It had felt so good.
Dab, dab, dab.
When Dolly looked over she had caught Ronny’s eye on her.
When they went for coffee after, Ronny invited her to go along to a bingo game. Back then, Dolly had been sure that bingo had been to blame for the loss of Freddy and the baby, so she said: “It’s gambling, Ronny. There’s nothing good to it.”
“Bullshit,” Ronny had said, dragging on a cigarette that she held clamped between two yellow fingers. “It pays for a lot of good things. It’s like smoking. Most of it goes to taxes. We pay for all this here, with these cigarettes.
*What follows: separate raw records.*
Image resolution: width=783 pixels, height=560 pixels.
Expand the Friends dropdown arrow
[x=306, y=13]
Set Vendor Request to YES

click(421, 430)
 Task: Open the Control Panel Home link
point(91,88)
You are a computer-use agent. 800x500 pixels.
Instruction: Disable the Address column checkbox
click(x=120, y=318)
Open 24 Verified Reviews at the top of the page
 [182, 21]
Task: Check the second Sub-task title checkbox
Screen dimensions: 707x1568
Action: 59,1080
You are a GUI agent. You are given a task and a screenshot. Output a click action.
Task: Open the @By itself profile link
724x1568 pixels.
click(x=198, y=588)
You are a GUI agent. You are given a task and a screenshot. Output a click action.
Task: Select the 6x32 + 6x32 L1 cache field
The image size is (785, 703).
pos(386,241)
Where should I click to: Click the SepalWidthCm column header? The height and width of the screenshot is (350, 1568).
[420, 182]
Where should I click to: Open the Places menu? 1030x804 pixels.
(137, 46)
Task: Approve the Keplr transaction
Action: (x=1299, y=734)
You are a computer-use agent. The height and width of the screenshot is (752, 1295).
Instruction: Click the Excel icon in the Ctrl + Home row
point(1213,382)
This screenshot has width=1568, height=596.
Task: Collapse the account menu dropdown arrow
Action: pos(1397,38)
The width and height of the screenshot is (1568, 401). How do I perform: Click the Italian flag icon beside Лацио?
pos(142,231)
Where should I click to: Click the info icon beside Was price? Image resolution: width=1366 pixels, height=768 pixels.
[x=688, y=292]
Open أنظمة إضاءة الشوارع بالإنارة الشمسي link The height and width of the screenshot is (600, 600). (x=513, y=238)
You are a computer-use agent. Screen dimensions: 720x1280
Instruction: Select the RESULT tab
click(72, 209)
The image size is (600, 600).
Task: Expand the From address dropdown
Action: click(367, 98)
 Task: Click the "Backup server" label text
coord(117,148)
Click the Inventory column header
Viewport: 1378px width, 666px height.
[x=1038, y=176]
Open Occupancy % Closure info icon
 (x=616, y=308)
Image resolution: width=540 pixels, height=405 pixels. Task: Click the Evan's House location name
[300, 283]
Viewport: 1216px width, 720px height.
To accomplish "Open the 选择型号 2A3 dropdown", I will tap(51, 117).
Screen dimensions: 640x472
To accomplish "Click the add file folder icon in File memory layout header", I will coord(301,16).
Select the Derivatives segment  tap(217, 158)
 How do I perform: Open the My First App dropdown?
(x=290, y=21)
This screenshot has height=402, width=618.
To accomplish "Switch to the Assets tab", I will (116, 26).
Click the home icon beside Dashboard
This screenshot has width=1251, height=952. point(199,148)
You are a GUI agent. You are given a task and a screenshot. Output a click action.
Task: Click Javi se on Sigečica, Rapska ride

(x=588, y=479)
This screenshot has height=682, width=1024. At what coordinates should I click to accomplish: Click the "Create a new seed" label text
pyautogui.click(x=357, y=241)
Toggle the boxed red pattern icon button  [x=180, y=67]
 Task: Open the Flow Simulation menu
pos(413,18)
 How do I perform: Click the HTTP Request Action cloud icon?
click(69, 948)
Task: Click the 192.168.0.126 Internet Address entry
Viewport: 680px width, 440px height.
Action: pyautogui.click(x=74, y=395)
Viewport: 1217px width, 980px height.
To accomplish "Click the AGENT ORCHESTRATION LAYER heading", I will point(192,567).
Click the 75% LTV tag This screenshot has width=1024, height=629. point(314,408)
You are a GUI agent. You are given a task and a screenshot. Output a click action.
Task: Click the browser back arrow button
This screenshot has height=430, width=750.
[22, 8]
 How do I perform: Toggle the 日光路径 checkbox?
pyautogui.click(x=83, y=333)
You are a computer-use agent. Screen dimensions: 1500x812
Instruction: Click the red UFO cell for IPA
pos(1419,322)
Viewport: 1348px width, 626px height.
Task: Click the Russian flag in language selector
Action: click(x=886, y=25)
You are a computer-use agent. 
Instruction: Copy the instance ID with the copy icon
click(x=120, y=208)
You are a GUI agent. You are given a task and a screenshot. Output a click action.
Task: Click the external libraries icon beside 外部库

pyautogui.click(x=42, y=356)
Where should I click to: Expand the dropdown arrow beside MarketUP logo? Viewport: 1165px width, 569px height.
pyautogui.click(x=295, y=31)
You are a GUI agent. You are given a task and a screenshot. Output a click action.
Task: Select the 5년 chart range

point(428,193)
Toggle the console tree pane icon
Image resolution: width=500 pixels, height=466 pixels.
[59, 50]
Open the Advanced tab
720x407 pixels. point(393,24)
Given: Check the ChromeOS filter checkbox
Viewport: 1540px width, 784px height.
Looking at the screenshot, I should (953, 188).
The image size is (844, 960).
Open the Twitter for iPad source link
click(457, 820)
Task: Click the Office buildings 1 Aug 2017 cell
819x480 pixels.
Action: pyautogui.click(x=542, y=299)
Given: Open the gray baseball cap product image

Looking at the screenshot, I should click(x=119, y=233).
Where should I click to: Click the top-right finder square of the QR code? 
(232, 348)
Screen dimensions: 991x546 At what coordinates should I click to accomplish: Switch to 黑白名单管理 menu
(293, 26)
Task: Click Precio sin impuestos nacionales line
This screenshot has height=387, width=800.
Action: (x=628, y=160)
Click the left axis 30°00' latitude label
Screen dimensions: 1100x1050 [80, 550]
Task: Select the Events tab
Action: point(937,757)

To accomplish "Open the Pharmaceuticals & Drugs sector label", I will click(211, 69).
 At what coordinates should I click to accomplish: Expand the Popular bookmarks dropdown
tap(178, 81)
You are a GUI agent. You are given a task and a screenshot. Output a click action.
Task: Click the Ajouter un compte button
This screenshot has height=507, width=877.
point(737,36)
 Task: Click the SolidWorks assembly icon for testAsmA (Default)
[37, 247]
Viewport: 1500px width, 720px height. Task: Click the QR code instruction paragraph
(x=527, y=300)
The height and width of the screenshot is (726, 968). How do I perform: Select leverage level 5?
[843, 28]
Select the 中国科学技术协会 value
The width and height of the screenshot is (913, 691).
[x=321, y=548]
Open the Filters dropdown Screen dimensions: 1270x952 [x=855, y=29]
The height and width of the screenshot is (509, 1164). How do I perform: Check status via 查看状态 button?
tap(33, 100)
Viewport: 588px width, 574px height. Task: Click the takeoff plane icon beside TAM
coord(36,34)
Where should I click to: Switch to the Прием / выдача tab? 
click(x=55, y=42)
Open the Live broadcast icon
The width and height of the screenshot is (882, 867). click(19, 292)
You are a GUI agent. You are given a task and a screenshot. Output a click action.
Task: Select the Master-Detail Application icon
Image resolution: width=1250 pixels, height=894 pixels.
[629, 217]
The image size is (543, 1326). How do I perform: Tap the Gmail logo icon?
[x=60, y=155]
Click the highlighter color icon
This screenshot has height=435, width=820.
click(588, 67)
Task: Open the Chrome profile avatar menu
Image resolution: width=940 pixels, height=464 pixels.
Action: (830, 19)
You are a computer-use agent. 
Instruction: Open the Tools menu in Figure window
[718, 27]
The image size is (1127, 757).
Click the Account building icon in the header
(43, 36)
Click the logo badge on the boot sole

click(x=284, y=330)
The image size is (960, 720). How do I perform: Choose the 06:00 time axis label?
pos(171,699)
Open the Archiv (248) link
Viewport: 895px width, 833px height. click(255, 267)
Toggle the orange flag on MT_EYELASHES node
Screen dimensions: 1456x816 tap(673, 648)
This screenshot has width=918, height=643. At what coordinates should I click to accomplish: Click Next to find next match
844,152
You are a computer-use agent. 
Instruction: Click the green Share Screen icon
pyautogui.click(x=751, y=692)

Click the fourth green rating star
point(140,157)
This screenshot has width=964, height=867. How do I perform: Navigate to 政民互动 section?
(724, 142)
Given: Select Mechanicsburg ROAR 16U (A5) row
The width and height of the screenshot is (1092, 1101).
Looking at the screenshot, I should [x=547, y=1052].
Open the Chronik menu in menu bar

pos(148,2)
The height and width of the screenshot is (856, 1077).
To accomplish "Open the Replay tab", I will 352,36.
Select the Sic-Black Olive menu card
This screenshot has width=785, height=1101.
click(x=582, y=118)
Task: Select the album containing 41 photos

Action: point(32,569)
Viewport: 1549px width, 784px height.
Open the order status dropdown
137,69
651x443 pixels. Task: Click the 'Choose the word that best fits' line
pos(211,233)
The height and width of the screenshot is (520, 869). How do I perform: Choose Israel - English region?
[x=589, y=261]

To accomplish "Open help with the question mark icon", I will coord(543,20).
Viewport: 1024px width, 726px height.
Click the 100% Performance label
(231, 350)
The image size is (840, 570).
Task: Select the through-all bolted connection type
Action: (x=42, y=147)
And with the bingo.”
At that, she had waved her hand about so casually that Dolly had almost choked.
“Your community dollars put to good use, that’s what bingo is for. So, don’t fret. You’re doing everyone a favour.”
That Ronny. She was something else. Charlene would never understand.
“N 44, B 9...”
Dolly found herself a place at Mary’s table. Mary had brought her granddaughter’s pictures with her today. She’d arranged them carefully at the top of her bingo sheets. And she had her pumpkin markers. This being Thanksgiving and all that.
It should be good today.
That’s Mac over there. He owns the place and he has a way about him. Smile nice at Mac, Dolly. He’s the best looking thing around here.
And there was Sue Winters with her yellow hair layered high on top of her head. Cigarette between her long, slim fingers with the huge, red fingernails. Mac, big cigar in the hand that leaned on the back of Sue Winters’ chair, whispered something in her ear.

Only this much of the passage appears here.